Wednesday, February 8, 2012

Dad update

Rollercoaster! That's what this is. Last September, when all of 8 siblings went down to FL, we truly thought that was it. It was scary, and heart wrenching, and sad. Then when we had our big family reunion in November and took all of our families, he was doing so great. He had more energy, he could walk further, and even eat a little more. It was wonderful for the grandkids to be able to spend that special time with him. Then in early January he had to have a small surgery. It was in the "unmentionable" spot. :( Poor guy, he was in a lot of pain from that, obviously, and was very uncomfortable, but it had to be done. About a week after that surgery, it was back to "September" again. Kellie said he wasn't eating or even getting out of bed. I talked to him and he was clearly out of breathe. It was hard to hear him in so much pain and struggling, again, yet we couldn't be there. It really sucks.
About a week after that, I was talking to Will, and he told me that Dad was over at Will's house (a home he is flippin) and was walking around doing great with more energy again. Crazy huh! Rollercoaster!
I think back in September, we were almost preparing ourselves. We balled.. .alot! It's unimaginable to think you will lose any parent, and I don't find it any easier to KNOW he will be gone any day. (whether they go quickly or it's prolonged, it is not easy!) Although, after November, he made it through Christmas and January almost without any hiccups, I think it was easy to resort back to thinking, "my dad will live forever" again. I mean, I know he won't, but we always thought Dad would live forever, you know. And he's not dying, so it's easy to think he is fine...especially since we aren't there to see him I guess. Isaac says I shouldn't get my hopes up, and I know he's right, it's just hard to get back there... to "September" and prepare myself again. I don't want to lose him. I wish his death wasn't something I could think about often and even talk about now without crying. I hate that. I hate waiting. Although, I am more than happy to have him here as long as possible, I just wish it wasn't "coming." He's stubborn and unbreakable! I also wish we could spend a little more time with him. I hate thinking Thanksgiving was our last time spending time together. I hope that's not the case, but unfortunately, we are broke. Two trips to FL has really had it's effect. :(
Anyways, as of now, today, he is doing good. I feel blessed that we have been given this extra time with him. I love him so much. I am so thankful I can still talk to him on the phone at least! Erasing that number will be the worst. Keep him in your prayers!
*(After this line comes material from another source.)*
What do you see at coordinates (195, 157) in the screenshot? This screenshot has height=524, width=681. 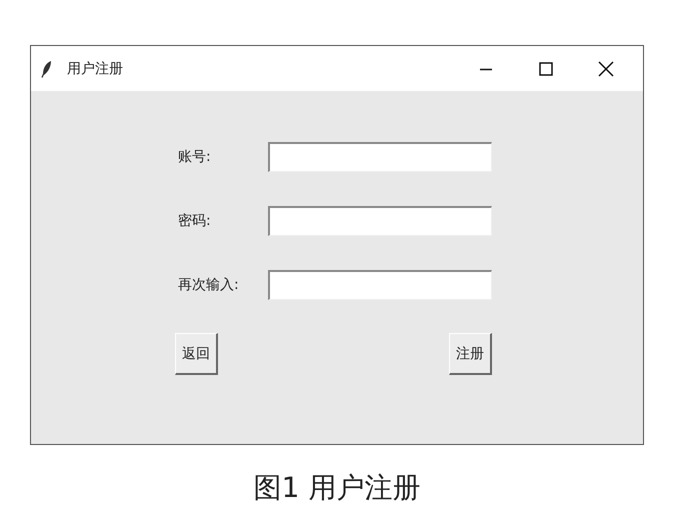 I see `field-label: 账号:` at bounding box center [195, 157].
One more thing. We are constantly keeping Isaac's Aunt Anita in our prayers, as well as her four children. Also, now his Grandma Pat. I love her so much! I love her and Grandpa Cottle. I can't help but think they are what Grandpa and Grandma Drury would have been like. They are sweet and kind and loving. And poor Grandpa Cottle, going through breast cancer again. They are definitely in my thoughts and prayers. I know they have been blessed. They found out she had cancer, bc they were preparing to serve ANOTHER mission. They are remarkable and are true examples of living by faith and service to our Heavenly Father. I think because of that, they were blessed by this early diagnosis, and hopefully Grandma Pat can beat it with comfort and ease!